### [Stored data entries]
★ ★ ★ ★ ★ ★ ★
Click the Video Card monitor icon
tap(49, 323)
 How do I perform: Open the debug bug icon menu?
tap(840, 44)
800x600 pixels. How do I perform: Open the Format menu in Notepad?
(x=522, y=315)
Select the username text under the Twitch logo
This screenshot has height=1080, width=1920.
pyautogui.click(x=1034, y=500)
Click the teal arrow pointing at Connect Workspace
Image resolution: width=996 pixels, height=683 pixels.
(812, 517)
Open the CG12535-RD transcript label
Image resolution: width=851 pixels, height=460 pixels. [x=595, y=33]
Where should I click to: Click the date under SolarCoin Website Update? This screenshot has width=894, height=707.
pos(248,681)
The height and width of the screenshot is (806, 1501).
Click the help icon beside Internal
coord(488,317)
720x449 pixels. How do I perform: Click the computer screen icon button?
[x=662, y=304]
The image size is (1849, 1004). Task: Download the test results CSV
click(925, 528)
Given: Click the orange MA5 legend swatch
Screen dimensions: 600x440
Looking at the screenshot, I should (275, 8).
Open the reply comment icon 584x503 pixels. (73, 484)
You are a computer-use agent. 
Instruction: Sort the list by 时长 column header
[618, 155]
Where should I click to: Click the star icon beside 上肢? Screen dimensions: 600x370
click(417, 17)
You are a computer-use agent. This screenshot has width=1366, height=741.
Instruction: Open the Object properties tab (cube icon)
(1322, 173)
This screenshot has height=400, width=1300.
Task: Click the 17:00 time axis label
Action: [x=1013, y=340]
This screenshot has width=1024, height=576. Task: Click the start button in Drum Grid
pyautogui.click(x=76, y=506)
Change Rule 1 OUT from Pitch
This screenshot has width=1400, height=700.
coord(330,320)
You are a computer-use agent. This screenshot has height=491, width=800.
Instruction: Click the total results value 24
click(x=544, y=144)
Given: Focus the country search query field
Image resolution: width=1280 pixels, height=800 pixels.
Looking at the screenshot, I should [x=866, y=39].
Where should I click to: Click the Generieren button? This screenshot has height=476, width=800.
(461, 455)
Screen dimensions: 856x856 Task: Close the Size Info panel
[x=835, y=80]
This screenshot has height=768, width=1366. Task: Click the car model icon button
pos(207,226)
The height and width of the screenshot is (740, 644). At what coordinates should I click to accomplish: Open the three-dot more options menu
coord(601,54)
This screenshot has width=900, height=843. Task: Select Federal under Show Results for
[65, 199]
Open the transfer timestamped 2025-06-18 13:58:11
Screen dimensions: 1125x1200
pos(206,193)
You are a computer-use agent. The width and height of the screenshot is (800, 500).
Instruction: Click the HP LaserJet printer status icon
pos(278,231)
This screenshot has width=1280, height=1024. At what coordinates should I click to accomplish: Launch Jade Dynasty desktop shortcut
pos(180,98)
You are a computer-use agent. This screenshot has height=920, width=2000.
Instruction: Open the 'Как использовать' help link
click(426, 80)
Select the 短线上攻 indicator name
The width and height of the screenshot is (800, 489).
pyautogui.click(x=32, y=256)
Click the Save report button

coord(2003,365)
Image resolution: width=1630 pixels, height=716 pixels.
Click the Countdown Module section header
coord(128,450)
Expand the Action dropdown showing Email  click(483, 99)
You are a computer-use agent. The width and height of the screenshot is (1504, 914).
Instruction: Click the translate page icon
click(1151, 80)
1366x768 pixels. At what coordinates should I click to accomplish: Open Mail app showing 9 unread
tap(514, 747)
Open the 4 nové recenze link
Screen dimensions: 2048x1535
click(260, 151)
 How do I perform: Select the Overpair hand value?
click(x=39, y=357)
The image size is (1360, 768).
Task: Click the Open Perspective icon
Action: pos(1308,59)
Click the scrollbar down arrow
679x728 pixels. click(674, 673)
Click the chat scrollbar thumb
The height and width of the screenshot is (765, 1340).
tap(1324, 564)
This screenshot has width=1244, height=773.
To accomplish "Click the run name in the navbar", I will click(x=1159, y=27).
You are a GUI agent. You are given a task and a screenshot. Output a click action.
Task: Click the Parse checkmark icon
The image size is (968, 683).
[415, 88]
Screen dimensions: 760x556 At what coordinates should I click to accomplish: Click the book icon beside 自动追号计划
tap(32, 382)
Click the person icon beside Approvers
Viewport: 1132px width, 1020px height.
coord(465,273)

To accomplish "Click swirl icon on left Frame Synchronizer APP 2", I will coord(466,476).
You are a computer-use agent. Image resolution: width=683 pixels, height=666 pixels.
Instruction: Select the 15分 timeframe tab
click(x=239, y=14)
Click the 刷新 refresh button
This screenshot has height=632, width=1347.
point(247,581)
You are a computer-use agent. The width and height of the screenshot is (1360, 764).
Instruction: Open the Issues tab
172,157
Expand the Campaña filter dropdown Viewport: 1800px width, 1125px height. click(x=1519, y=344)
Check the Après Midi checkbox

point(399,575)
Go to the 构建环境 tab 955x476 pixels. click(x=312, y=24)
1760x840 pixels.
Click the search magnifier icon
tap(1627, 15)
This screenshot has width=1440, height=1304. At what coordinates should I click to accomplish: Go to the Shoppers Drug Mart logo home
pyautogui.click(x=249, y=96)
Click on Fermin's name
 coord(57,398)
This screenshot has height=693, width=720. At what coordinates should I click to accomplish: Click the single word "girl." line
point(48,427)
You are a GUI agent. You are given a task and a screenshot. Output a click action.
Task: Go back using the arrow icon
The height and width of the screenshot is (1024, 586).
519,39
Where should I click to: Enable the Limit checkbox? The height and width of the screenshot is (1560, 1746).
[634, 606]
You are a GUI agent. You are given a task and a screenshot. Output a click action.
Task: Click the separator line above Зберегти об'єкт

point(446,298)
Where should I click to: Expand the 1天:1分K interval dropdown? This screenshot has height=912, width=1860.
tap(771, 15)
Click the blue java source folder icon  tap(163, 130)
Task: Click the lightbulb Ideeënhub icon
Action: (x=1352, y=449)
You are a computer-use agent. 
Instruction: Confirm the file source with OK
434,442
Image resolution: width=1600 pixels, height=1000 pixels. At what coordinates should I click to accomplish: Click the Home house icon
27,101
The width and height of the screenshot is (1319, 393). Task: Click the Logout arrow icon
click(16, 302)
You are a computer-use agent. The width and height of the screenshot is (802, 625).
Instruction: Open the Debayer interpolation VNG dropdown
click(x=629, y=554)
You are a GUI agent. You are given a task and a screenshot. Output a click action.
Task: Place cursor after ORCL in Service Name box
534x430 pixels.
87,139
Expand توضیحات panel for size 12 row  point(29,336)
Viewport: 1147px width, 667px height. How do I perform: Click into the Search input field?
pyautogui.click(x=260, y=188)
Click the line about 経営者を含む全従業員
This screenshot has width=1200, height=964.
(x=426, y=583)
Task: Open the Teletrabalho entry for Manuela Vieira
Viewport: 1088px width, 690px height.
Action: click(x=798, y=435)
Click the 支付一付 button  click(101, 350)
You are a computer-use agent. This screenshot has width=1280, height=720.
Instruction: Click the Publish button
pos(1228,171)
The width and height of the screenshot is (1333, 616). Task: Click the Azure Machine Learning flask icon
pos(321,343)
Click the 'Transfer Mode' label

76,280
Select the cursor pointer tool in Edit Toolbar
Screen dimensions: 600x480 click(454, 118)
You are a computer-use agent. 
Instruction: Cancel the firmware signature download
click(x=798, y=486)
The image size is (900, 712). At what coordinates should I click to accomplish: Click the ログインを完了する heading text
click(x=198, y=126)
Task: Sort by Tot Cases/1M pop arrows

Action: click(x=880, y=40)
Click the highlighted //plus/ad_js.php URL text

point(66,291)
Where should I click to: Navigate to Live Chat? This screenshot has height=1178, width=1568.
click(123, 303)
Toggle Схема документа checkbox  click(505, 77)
★ ★ ★ ★ ★ ★ ★
### [What the exercise asks]
Produce the entries above once more, identical in every detail.

### [Result of the exercise]
Click the Video Card monitor icon
tap(49, 323)
 How do I perform: Open the debug bug icon menu?
tap(840, 44)
800x600 pixels. How do I perform: Open the Format menu in Notepad?
(x=522, y=315)
Select the username text under the Twitch logo
This screenshot has height=1080, width=1920.
pyautogui.click(x=1034, y=500)
Click the teal arrow pointing at Connect Workspace
Image resolution: width=996 pixels, height=683 pixels.
(812, 517)
Open the CG12535-RD transcript label
Image resolution: width=851 pixels, height=460 pixels. [x=595, y=33]
Where should I click to: Click the date under SolarCoin Website Update? This screenshot has width=894, height=707.
pos(248,681)
The height and width of the screenshot is (806, 1501).
Click the help icon beside Internal
coord(488,317)
720x449 pixels. How do I perform: Click the computer screen icon button?
[x=662, y=304]
The image size is (1849, 1004). Task: Download the test results CSV
click(925, 528)
Given: Click the orange MA5 legend swatch
Screen dimensions: 600x440
Looking at the screenshot, I should (275, 8).
Open the reply comment icon 584x503 pixels. (73, 484)
You are a computer-use agent. 
Instruction: Sort the list by 时长 column header
[618, 155]
Where should I click to: Click the star icon beside 上肢? Screen dimensions: 600x370
click(417, 17)
You are a computer-use agent. This screenshot has width=1366, height=741.
Instruction: Open the Object properties tab (cube icon)
(1322, 173)
This screenshot has height=400, width=1300.
Task: Click the 17:00 time axis label
Action: [x=1013, y=340]
This screenshot has width=1024, height=576. Task: Click the start button in Drum Grid
pyautogui.click(x=76, y=506)
Change Rule 1 OUT from Pitch
This screenshot has width=1400, height=700.
coord(330,320)
You are a computer-use agent. This screenshot has height=491, width=800.
Instruction: Click the total results value 24
click(x=544, y=144)
Given: Focus the country search query field
Image resolution: width=1280 pixels, height=800 pixels.
Looking at the screenshot, I should [x=866, y=39].
Where should I click to: Click the Generieren button? This screenshot has height=476, width=800.
(461, 455)
Screen dimensions: 856x856 Task: Close the Size Info panel
[x=835, y=80]
This screenshot has height=768, width=1366. Task: Click the car model icon button
pos(207,226)
The height and width of the screenshot is (740, 644). At what coordinates should I click to accomplish: Open the three-dot more options menu
coord(601,54)
This screenshot has width=900, height=843. Task: Select Federal under Show Results for
[65, 199]
Open the transfer timestamped 2025-06-18 13:58:11
Screen dimensions: 1125x1200
pos(206,193)
You are a computer-use agent. The width and height of the screenshot is (800, 500).
Instruction: Click the HP LaserJet printer status icon
pos(278,231)
This screenshot has width=1280, height=1024. At what coordinates should I click to accomplish: Launch Jade Dynasty desktop shortcut
pos(180,98)
You are a computer-use agent. This screenshot has height=920, width=2000.
Instruction: Open the 'Как использовать' help link
click(426, 80)
Select the 短线上攻 indicator name
The width and height of the screenshot is (800, 489).
pyautogui.click(x=32, y=256)
Click the Save report button

coord(2003,365)
Image resolution: width=1630 pixels, height=716 pixels.
Click the Countdown Module section header
coord(128,450)
Expand the Action dropdown showing Email  click(483, 99)
You are a computer-use agent. The width and height of the screenshot is (1504, 914).
Instruction: Click the translate page icon
click(1151, 80)
1366x768 pixels. At what coordinates should I click to accomplish: Open Mail app showing 9 unread
tap(514, 747)
Open the 4 nové recenze link
Screen dimensions: 2048x1535
click(260, 151)
 How do I perform: Select the Overpair hand value?
click(x=39, y=357)
The image size is (1360, 768).
Task: Click the Open Perspective icon
Action: pos(1308,59)
Click the scrollbar down arrow
679x728 pixels. click(674, 673)
Click the chat scrollbar thumb
The height and width of the screenshot is (765, 1340).
tap(1324, 564)
This screenshot has width=1244, height=773.
To accomplish "Click the run name in the navbar", I will click(x=1159, y=27).
You are a GUI agent. You are given a task and a screenshot. Output a click action.
Task: Click the Parse checkmark icon
The image size is (968, 683).
[415, 88]
Screen dimensions: 760x556 At what coordinates should I click to accomplish: Click the book icon beside 自动追号计划
tap(32, 382)
Click the person icon beside Approvers
Viewport: 1132px width, 1020px height.
coord(465,273)

To accomplish "Click swirl icon on left Frame Synchronizer APP 2", I will coord(466,476).
You are a computer-use agent. Image resolution: width=683 pixels, height=666 pixels.
Instruction: Select the 15分 timeframe tab
click(x=239, y=14)
Click the 刷新 refresh button
This screenshot has height=632, width=1347.
point(247,581)
You are a computer-use agent. The width and height of the screenshot is (1360, 764).
Instruction: Open the Issues tab
172,157
Expand the Campaña filter dropdown Viewport: 1800px width, 1125px height. click(x=1519, y=344)
Check the Après Midi checkbox

point(399,575)
Go to the 构建环境 tab 955x476 pixels. click(x=312, y=24)
1760x840 pixels.
Click the search magnifier icon
tap(1627, 15)
This screenshot has width=1440, height=1304. At what coordinates should I click to accomplish: Go to the Shoppers Drug Mart logo home
pyautogui.click(x=249, y=96)
Click on Fermin's name
 coord(57,398)
This screenshot has height=693, width=720. At what coordinates should I click to accomplish: Click the single word "girl." line
point(48,427)
You are a GUI agent. You are given a task and a screenshot. Output a click action.
Task: Go back using the arrow icon
The height and width of the screenshot is (1024, 586).
519,39
Where should I click to: Enable the Limit checkbox? The height and width of the screenshot is (1560, 1746).
[634, 606]
You are a GUI agent. You are given a task and a screenshot. Output a click action.
Task: Click the separator line above Зберегти об'єкт

point(446,298)
Where should I click to: Expand the 1天:1分K interval dropdown? This screenshot has height=912, width=1860.
tap(771, 15)
Click the blue java source folder icon  tap(163, 130)
Task: Click the lightbulb Ideeënhub icon
Action: (x=1352, y=449)
You are a computer-use agent. 
Instruction: Confirm the file source with OK
434,442
Image resolution: width=1600 pixels, height=1000 pixels. At what coordinates should I click to accomplish: Click the Home house icon
27,101
The width and height of the screenshot is (1319, 393). Task: Click the Logout arrow icon
click(16, 302)
You are a computer-use agent. The width and height of the screenshot is (802, 625).
Instruction: Open the Debayer interpolation VNG dropdown
click(x=629, y=554)
You are a GUI agent. You are given a task and a screenshot. Output a click action.
Task: Place cursor after ORCL in Service Name box
534x430 pixels.
87,139
Expand توضیحات panel for size 12 row  point(29,336)
Viewport: 1147px width, 667px height. How do I perform: Click into the Search input field?
pyautogui.click(x=260, y=188)
Click the line about 経営者を含む全従業員
This screenshot has width=1200, height=964.
(x=426, y=583)
Task: Open the Teletrabalho entry for Manuela Vieira
Viewport: 1088px width, 690px height.
Action: click(x=798, y=435)
Click the 支付一付 button  click(101, 350)
You are a computer-use agent. This screenshot has width=1280, height=720.
Instruction: Click the Publish button
pos(1228,171)
The width and height of the screenshot is (1333, 616). Task: Click the Azure Machine Learning flask icon
pos(321,343)
Click the 'Transfer Mode' label

76,280
Select the cursor pointer tool in Edit Toolbar
Screen dimensions: 600x480 click(454, 118)
You are a computer-use agent. 
Instruction: Cancel the firmware signature download
click(x=798, y=486)
The image size is (900, 712). At what coordinates should I click to accomplish: Click the ログインを完了する heading text
click(x=198, y=126)
Task: Sort by Tot Cases/1M pop arrows

Action: click(x=880, y=40)
Click the highlighted //plus/ad_js.php URL text

point(66,291)
Where should I click to: Navigate to Live Chat? This screenshot has height=1178, width=1568.
click(123, 303)
Toggle Схема документа checkbox  click(505, 77)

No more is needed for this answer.